The 104 MHA Hospital Engagement Network participating hospitals are committed to focusing on the top 10 hospital-acquired conditions: adverse drug events; health care-associated infections (catheter-associated urinary tract infections, central-line-associated bloodstream infections, surgical site infections and ventilator-associated pneumonia); injuries from falls and immobility; obstetrical adverse events; pressure ulcers; preventable readmissions; and venous thromboembolism. Key accomplishments include:
- A nearly 32 percent improvement in patient falls since 2010
- 45 percent reduction in pressure ulcers since 2010
- 3,200 fewer readmissions since 2009
- National attention for the Road Map to a Medication Safety Program; to be rolled out to more than 500 hospitals nationwide
- 94 percent of patients receive appropriate venous thromboembolism preventative treatments within 48 hours
MHA has helped hospitals prevent adverse events by promoting the implementation of evidence-based strategies to reduce health care-acquired conditions. Health-care acquired conditions are specific conditions that a patient acquires while an inpatient and that can be reasonably prevented.
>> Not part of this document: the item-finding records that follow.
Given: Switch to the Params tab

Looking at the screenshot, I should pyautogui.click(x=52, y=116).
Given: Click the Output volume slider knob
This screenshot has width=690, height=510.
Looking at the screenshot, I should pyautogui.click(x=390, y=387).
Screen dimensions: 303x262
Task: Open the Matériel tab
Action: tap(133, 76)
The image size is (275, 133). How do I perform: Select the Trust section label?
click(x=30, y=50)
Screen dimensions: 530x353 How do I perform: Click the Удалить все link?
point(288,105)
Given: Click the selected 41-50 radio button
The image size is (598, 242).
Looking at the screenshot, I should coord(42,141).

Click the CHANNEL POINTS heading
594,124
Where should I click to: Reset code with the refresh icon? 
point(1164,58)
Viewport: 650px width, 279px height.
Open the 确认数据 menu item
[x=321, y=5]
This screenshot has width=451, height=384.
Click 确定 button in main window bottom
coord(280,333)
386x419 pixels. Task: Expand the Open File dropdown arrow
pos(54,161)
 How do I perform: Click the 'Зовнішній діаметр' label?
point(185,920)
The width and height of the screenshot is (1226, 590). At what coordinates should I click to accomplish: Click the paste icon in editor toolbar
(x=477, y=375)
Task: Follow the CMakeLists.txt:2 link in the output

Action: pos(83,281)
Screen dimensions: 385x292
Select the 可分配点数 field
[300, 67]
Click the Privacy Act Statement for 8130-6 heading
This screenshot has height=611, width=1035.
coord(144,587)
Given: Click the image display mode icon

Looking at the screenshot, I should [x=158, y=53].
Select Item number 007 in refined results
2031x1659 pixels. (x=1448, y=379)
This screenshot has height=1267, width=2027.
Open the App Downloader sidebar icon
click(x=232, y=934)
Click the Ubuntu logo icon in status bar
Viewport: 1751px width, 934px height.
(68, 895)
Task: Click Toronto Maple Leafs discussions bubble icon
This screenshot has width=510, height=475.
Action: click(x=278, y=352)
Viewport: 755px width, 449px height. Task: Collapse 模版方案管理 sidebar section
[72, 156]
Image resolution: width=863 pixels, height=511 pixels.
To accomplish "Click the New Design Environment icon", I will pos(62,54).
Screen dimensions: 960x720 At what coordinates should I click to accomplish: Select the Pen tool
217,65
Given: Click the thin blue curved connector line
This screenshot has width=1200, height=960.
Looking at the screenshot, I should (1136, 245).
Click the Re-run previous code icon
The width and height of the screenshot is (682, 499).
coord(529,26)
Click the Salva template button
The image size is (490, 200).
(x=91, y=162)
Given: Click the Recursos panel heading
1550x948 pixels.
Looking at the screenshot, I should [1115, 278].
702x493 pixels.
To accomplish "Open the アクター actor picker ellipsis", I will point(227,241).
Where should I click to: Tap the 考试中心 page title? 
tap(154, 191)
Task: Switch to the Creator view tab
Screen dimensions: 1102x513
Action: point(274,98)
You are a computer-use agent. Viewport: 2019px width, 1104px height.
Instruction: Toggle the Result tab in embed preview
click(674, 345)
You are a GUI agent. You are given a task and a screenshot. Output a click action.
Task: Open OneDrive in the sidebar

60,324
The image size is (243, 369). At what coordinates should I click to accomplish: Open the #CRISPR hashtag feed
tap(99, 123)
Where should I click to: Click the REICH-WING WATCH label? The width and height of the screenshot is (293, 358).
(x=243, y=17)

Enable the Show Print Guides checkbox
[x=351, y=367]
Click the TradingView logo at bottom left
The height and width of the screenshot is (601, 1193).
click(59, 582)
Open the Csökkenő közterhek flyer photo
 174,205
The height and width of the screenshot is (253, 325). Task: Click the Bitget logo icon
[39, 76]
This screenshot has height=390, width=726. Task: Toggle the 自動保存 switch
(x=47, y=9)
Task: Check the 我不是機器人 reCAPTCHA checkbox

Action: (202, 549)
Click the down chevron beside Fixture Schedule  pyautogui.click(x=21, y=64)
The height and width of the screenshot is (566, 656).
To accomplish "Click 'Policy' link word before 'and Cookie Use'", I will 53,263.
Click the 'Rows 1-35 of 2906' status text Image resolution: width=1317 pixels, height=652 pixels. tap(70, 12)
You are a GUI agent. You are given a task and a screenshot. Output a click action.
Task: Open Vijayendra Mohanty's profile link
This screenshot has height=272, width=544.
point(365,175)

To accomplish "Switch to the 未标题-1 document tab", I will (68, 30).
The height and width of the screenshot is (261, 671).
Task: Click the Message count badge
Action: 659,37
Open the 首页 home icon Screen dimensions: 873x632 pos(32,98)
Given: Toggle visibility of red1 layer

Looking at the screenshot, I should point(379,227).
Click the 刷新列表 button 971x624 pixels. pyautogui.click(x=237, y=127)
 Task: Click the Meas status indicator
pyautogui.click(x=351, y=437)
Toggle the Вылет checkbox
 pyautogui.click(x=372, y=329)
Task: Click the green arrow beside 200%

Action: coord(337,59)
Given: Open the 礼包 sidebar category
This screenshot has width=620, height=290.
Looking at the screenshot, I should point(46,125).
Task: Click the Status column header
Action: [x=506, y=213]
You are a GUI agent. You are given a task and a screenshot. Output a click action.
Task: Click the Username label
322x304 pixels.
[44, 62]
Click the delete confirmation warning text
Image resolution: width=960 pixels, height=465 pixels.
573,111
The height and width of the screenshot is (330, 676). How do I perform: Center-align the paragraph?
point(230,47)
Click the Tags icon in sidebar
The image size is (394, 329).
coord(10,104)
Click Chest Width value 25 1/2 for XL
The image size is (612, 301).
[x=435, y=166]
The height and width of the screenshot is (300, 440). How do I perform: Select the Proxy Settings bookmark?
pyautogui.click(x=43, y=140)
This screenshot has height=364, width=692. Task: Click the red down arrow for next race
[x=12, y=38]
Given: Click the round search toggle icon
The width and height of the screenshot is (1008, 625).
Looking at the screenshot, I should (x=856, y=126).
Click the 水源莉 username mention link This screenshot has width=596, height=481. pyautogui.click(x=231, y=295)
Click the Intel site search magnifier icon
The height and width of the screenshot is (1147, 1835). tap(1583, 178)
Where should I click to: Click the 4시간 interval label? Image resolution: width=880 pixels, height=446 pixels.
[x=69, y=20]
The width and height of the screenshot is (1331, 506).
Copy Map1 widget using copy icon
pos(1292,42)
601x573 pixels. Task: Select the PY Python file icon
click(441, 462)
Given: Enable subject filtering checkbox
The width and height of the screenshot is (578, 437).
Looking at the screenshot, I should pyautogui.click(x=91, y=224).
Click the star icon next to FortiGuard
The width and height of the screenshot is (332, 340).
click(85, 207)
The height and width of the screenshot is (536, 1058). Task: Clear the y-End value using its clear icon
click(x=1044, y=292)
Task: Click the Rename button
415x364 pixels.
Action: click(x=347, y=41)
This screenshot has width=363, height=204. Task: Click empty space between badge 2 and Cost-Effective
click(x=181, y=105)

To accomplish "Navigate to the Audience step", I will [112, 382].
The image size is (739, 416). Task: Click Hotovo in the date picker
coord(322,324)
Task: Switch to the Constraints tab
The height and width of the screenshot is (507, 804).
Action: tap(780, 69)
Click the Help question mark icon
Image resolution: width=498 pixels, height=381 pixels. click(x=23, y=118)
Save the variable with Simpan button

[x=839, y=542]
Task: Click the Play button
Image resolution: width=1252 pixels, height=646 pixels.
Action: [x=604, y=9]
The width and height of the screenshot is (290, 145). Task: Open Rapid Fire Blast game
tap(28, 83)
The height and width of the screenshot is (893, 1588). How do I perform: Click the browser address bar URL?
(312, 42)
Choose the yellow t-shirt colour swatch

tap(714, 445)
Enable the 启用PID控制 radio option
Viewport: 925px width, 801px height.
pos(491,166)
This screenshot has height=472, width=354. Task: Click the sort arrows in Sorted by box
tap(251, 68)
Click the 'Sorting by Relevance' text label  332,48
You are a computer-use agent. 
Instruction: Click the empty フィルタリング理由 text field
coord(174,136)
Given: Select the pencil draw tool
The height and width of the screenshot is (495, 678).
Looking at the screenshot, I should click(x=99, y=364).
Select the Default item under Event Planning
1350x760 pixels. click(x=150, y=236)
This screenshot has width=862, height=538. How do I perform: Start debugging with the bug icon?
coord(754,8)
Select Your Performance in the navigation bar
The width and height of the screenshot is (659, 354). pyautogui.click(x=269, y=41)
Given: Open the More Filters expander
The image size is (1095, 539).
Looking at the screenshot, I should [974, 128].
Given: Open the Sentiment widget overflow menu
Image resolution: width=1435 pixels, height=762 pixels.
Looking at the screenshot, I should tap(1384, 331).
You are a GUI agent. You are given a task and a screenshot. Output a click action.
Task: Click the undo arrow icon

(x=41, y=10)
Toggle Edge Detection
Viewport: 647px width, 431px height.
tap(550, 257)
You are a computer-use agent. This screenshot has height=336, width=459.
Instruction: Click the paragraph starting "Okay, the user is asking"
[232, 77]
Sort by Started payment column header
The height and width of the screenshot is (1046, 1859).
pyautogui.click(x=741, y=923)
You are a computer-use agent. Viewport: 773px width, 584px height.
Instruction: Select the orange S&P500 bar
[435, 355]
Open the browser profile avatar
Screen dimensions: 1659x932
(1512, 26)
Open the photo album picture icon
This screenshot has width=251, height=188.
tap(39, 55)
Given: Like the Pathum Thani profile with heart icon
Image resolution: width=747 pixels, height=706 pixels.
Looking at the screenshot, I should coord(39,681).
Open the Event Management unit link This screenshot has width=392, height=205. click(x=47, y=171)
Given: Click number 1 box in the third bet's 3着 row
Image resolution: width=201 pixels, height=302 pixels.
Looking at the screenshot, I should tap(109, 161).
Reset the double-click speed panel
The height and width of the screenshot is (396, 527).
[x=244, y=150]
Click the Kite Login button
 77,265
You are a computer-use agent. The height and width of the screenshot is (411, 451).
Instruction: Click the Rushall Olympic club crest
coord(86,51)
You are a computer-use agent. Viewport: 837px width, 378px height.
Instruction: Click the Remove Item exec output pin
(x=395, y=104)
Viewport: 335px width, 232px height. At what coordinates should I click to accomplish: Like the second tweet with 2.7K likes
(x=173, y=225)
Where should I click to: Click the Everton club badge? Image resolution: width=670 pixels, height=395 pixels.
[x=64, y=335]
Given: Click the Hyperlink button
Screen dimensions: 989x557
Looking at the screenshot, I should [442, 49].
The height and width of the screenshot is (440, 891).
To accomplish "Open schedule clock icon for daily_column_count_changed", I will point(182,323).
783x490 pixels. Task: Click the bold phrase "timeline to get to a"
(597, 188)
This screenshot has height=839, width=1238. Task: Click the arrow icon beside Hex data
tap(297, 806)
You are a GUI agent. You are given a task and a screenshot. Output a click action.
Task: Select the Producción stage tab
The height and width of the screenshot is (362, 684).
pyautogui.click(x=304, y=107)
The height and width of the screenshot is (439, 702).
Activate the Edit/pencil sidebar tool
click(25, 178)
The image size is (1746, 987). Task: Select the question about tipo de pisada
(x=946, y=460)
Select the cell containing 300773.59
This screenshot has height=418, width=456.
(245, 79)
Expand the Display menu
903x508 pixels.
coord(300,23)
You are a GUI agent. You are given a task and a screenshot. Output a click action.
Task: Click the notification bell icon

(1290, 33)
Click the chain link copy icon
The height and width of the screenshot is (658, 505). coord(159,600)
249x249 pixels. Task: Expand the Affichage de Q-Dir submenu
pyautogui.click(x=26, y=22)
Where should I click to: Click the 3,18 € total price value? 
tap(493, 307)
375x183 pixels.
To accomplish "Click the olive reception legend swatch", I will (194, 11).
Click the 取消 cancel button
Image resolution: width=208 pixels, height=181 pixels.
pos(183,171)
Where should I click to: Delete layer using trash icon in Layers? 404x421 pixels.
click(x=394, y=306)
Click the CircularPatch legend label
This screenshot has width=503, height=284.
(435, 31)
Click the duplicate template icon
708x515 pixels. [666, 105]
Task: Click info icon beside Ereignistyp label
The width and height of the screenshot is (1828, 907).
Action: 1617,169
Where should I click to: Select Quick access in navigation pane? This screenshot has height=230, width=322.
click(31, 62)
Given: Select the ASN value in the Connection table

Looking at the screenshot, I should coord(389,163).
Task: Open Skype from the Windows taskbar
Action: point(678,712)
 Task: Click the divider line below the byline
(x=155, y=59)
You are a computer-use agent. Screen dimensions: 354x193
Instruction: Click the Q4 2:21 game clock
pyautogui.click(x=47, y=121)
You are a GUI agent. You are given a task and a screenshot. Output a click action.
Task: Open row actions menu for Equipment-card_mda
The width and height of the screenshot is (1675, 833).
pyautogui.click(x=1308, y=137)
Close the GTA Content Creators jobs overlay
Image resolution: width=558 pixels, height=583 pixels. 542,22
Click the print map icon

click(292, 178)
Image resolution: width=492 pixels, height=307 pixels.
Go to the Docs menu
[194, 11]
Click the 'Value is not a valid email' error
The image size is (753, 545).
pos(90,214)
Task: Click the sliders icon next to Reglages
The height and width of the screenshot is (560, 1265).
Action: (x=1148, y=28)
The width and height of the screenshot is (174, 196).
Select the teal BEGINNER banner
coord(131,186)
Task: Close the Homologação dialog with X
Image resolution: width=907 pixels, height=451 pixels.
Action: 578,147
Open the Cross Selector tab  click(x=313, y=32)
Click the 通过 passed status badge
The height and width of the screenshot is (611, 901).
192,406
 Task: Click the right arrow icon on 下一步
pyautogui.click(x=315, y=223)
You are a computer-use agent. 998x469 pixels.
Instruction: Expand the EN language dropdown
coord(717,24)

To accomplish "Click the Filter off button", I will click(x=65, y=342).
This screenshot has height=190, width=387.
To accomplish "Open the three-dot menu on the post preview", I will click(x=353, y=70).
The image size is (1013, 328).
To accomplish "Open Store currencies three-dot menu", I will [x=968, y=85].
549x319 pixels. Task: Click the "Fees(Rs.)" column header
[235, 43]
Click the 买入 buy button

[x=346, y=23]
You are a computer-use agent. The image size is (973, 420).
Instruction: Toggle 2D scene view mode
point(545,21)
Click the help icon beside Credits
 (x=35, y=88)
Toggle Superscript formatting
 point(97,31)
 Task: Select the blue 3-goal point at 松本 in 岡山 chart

This innovative approach prevents patient harm and provides the clinical best practices as well as the infrastructure necessary to help hospitals achieve quality measurement goals and to support implementation and sustainment.
Now that a strong infrastructure has been established, the second year of the contract will focus on consistent implementation of the established best practices and reporting on all relevant measures across hospitals to reach the goal of a 40 percent reduction in hospital-acquired conditions and a 20 percent reduction in readmissions by the end of 2013.
The Minnesota Hospital Association helps 144 hospitals and health systems provide quality care for their patients and communities.